If you accept Archimedes’ axiom, you must grant that for all real numbers ɛ > 0, there exists a whole number k such that any finite decimal of the form .999…999 consisting of k or more 9’s differs from 1 by less than ɛ. And that is exactly what mathematicians mean by asserting the proposition 0.999… = 1. Defining 0.999… the way they do is a human convention, but it is not an arbitrary one; it’s chosen so as to make the real number system serve the purposes Stevin had in mind when he designed it.

WHY THIS DEFINITION?

Are you disappointed that this is all there is to limits? Were you hoping that the “…” at the end of “.999…” would reveal the secrets of the universe to you? If you were disappointed, you shouldn’t be. If we want our mathematics to be sound, we want it to be as un-mystical as possible. Ultimately, all of the assertions of calculus that you’re likely to encounter in a high school or college class, even the ones that use the symbol ∞, are figures of speech that, when reduced to their definitional meaning, turn out to be not propositions about infinity but propositions about two-player games played with ordinary real numbers and whole numbers. And that’s a good thing. It means that our mathematics is rooted in the soil of ordinary numbers.

But if you find yourself missing infinity as an actual transcendent thing and not just a roundabout way of talking about ordinary things, take heart: if you study math for long enough, you’ll find that, after a while, even though you know how to unwrap those figures of speech, you find yourself imagining that you can picture infinity. This is an illusion, but it’s an illusion that’s wedded to a rigorous protocol for translating assertions about “infinity” into more prosaic assertions about finite numbers, so it’s not an illusion that’s likely to get you into trouble. At St. Mary’s College of Maryland, the math department awards students ‘infinity licenses’ which permit them to throw around words like “infinite” and “infinitesimal” loosely, once they’ve demonstrated that they understand how to go back and forth between such evocative language and the more down-to-earth meanings that are attached to them. Someone with an infinity license would never think that 1 minus .999… equals 0.000…1, because he or she knows that there is no decimal place “at infinity”.

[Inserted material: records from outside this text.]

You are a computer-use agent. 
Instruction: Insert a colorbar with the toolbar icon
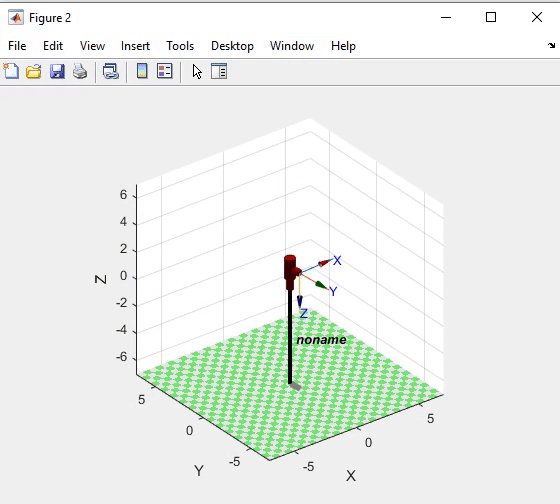[x=142, y=71]

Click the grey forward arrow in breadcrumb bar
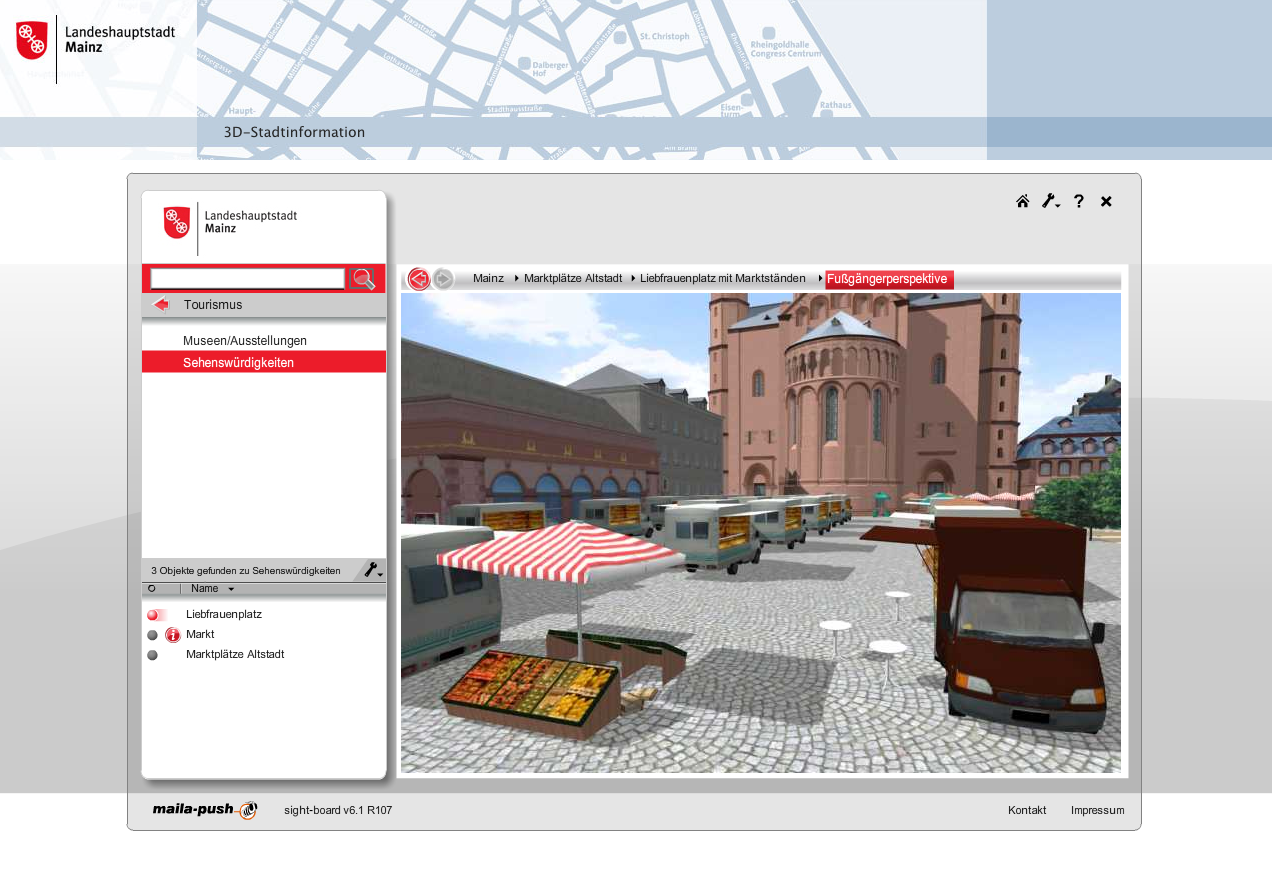click(443, 279)
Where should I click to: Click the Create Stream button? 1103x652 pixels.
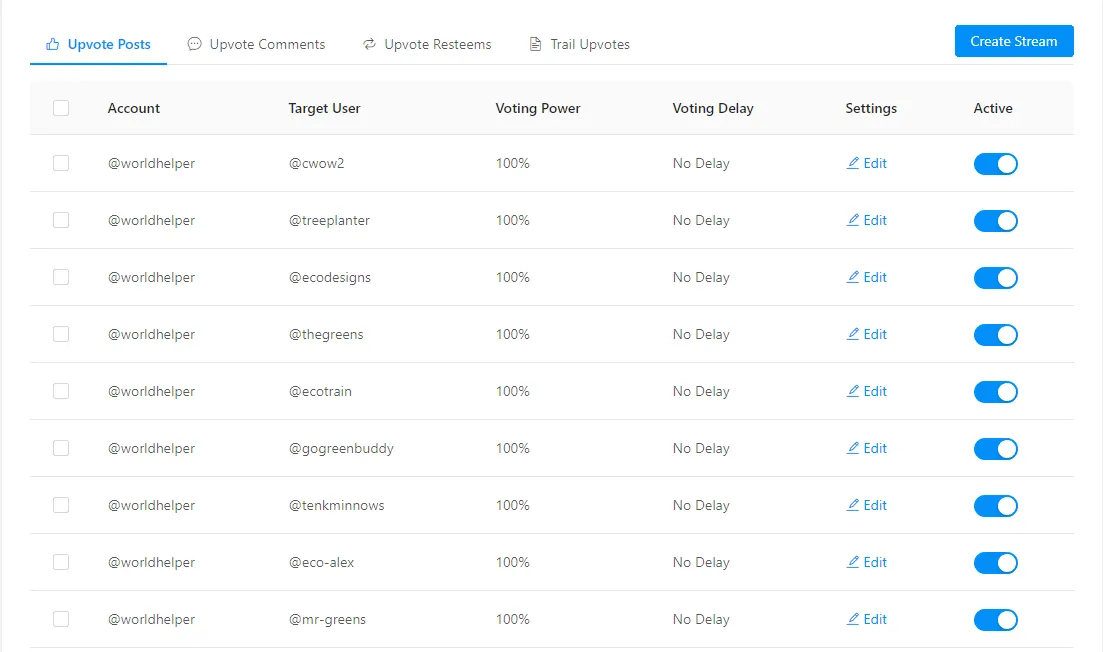[x=1014, y=41]
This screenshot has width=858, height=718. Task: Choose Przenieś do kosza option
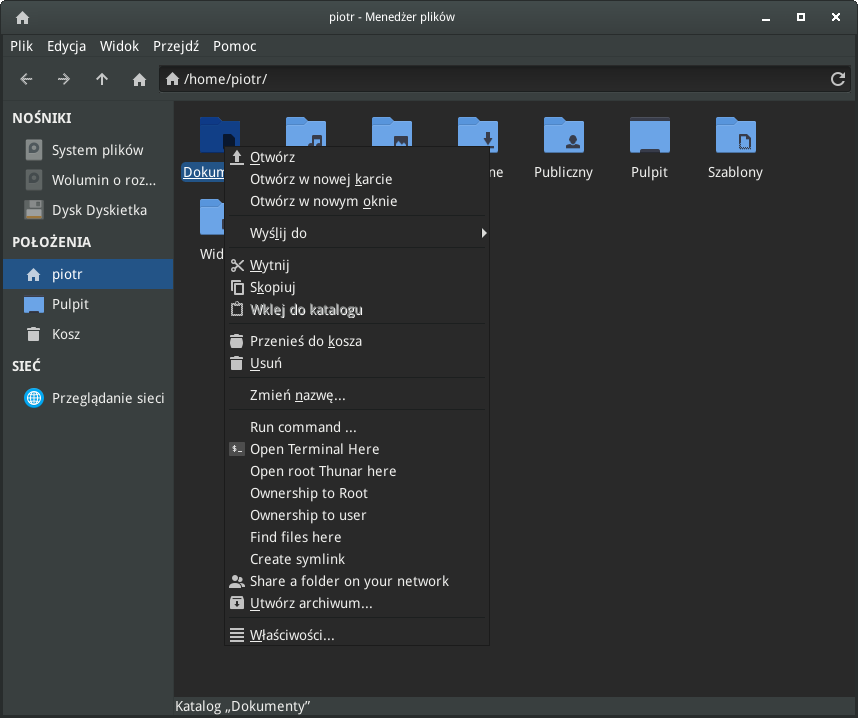(x=305, y=341)
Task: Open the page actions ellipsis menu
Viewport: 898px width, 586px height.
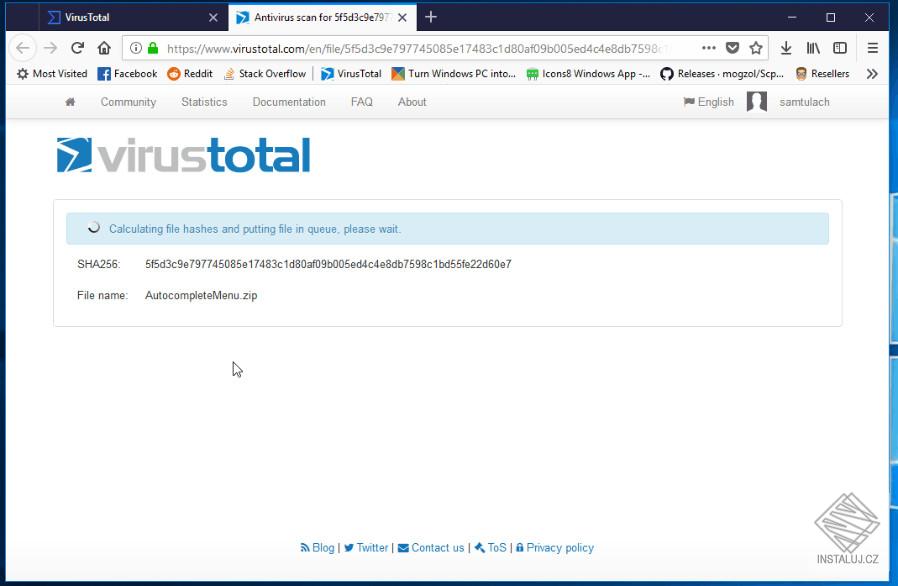Action: [710, 46]
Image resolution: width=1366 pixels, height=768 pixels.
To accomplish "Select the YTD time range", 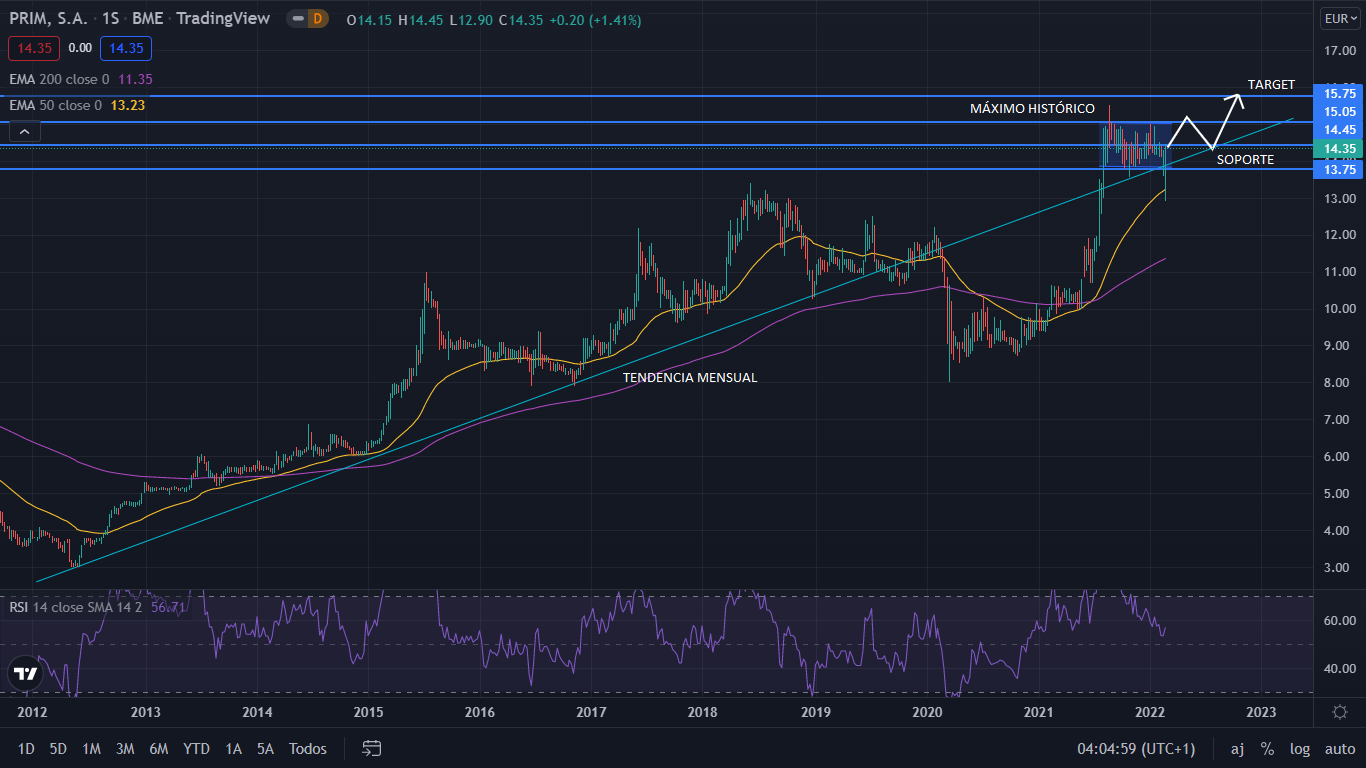I will click(x=196, y=748).
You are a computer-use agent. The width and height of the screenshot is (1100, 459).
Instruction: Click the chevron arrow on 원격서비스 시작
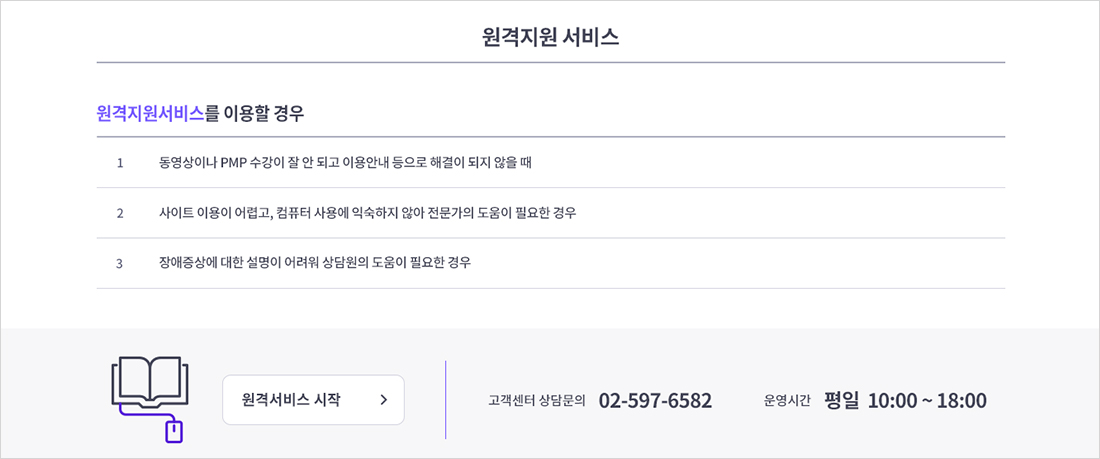pyautogui.click(x=384, y=400)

… Or maybe you’re disappointed with the definition of limits for a different reason. Maybe you find the “for all ɛ, there exists k” definition of limits too complicated. Most people, including many who go on to become mathematicians, find quantifiers hard to get used to; I sometimes feel this way myself. But there are good historical reasons for why we’ve formalized the intuitively appealing and seemingly simple concept of limits with all this verbiage. Mathematicians of earlier centuries ran into all sorts of trouble when they played with infinite sums using the same rules that apply to finite sums. For instance, playing games with the sum 1/1 − 1/2 + 1/3 − 1/4 + … that are not too different from the games math teachers use when pseudo-proving that .999… = 1, you can prove that the sum is positive and you can prove that the sum is zero (see End Note #2 for details). When mathematicians who are exploring new terrain, like the mathematicians who first studied infinite series, take a procedural approach, they have a way of getting into trouble: the procedures lead into contradictions. Then it’s time for them to step back and think about what things really mean.

Something like that happened during the first century and a half after Newton and Leibniz developed the calculus. And that, reader, is why we mathematicians have developed a fearsome definition-based approach to the subject, including things like the modern concept of limits. It’s not that we wanted to make life difficult for our students. We were forced to do it. Intuitive and procedural approaches to the subject led us into paradoxes from which we could extricate ourselves only by giving everything in sight a precise definition. And the epsilon definition of limits is the simplest definition that works.

If you’re still disappointed that .999… isn’t less than 1, you might at some point want to learn about the hyperreal number system, and the concept of ultralimits. In this context, .999… is less than 1, and for a very appealing reason: since each individual term of the sequence .9, .99, .999, … is less than 1, the ultralimit must be less than 1 as well. But be warned: in order to make sense of the hyperreal number system, you’ll probably have to get familiar with the ordinary real number system first. Also, the hyperreals have some anomalies of their own. For instance, the sequence .9, .99, .999, … converges to a different ultralimit than the sequence .99, .999, .9999, … . Weirder still, in the hyperreal number system, the sequence .9, 1.01, .999, 1.0001, … converges to something that’s either infinitesimally greater than 1 or infinitesimally smaller, but there’s no way to deduce which! Or rather, you get to choose which way you want it to come out (infinitesimally greater than 1 or infinitesimally smaller).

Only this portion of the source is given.